In Through the Out Door


Band: Led Zeppelin
Album: In Through the Out Door
Best song: “Fool in the Rain” and “All of My Love” are great.
Worst song: “Carouselambra” is way long.

While I look at myself in the mirror every morning — file that one under “things that sounds vain, but really aren’t” — I don’t notice my aging until I see myself in a different context. Sometimes it’s a photograph on Facebook, sometimes it’s the reflection in a storefront window.

I did the latter a few days ago and noticed how old I’m getting, mostly in the greybeard category. I have the unfortunate distinction of always looking older than I’ve been; when I turned 21 and bought beer at the local grocery store, I was not carded.
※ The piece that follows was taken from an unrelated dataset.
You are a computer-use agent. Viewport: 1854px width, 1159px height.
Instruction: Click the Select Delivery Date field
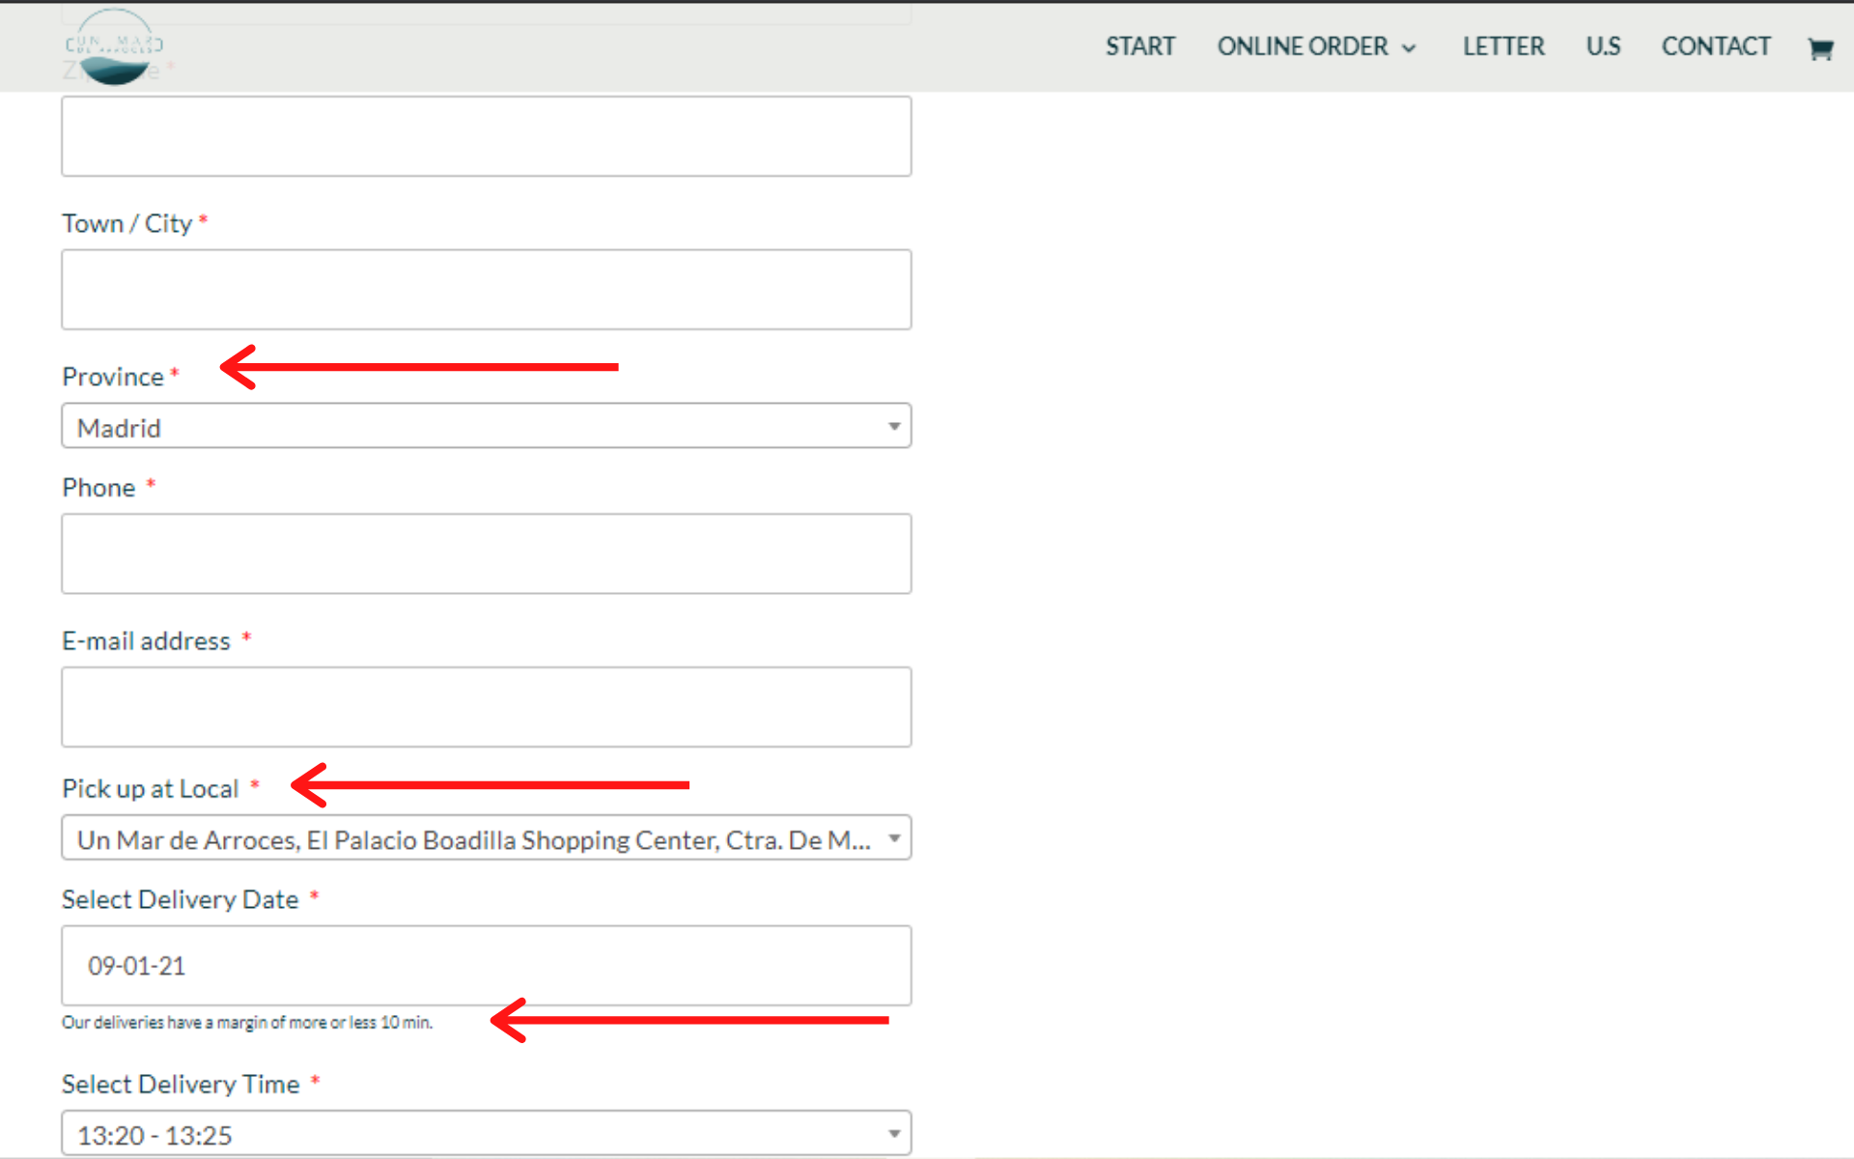click(x=486, y=964)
It’s easy to point to the fact that I’ve been bearded since age 20 and maybe that’s the case. But, I’m also going prematurely grey, on the top of my head and mostly on my face.
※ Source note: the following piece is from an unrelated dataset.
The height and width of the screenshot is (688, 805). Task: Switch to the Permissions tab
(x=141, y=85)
Really, I’m not all that grizzled or haggard-looking; I haven’t lived hard like Lindsay Lohan or something. I was fat for a bit and struggled with some food issues in losing the weight and I can’t imagine that is easy on one’s body. But, I try to eat healthily, I exercise (not as much as I should) and I try to take decent care of myself. I don’t look like a meth head.

But, time waits for no one. I’m getting old, grey beard and all.

My getting old has twice dawned on me in the past few years. The first instance was pornography-based. I used to be a member of SuicideGirls, a porn site that doesn’t like to think of itself as a porn site. The models are “alternative-looking” (they have tattoos and dyed hair) and they keep blogs about liking old Rancid records and such. There’s no real video or anything hardcore. It’s classy, in a gutter punk way. Or thinks of itself that way.

(Don’t look behind the curtain, folks.)

As part of their profiles, the models have their ages on the site (I suspect it’s also to keep everything above board). I’d check that out because it’s there and one model’s birthdate was in 1990. I remember 1990 pretty clearly. I don’t remember it perfectly; as mentioned, I’m old and my memory is going. But, still, I remember it. That… is creepy.

The second was a batch of interns at work recently. Said interns were born in 1989, which is to say that they were born in a George H.W. Bush administration. I’ve probably mentioned that I’m the first of all my friends of the Reagan babies, as I was born about a week and a half into Reagan’s first term. A whole administration had passed before these interns came into the world. They think the 1980s the same way I think of the 1970s: as history. Masters of the Universe isn’t their childhood; it’s something in the past.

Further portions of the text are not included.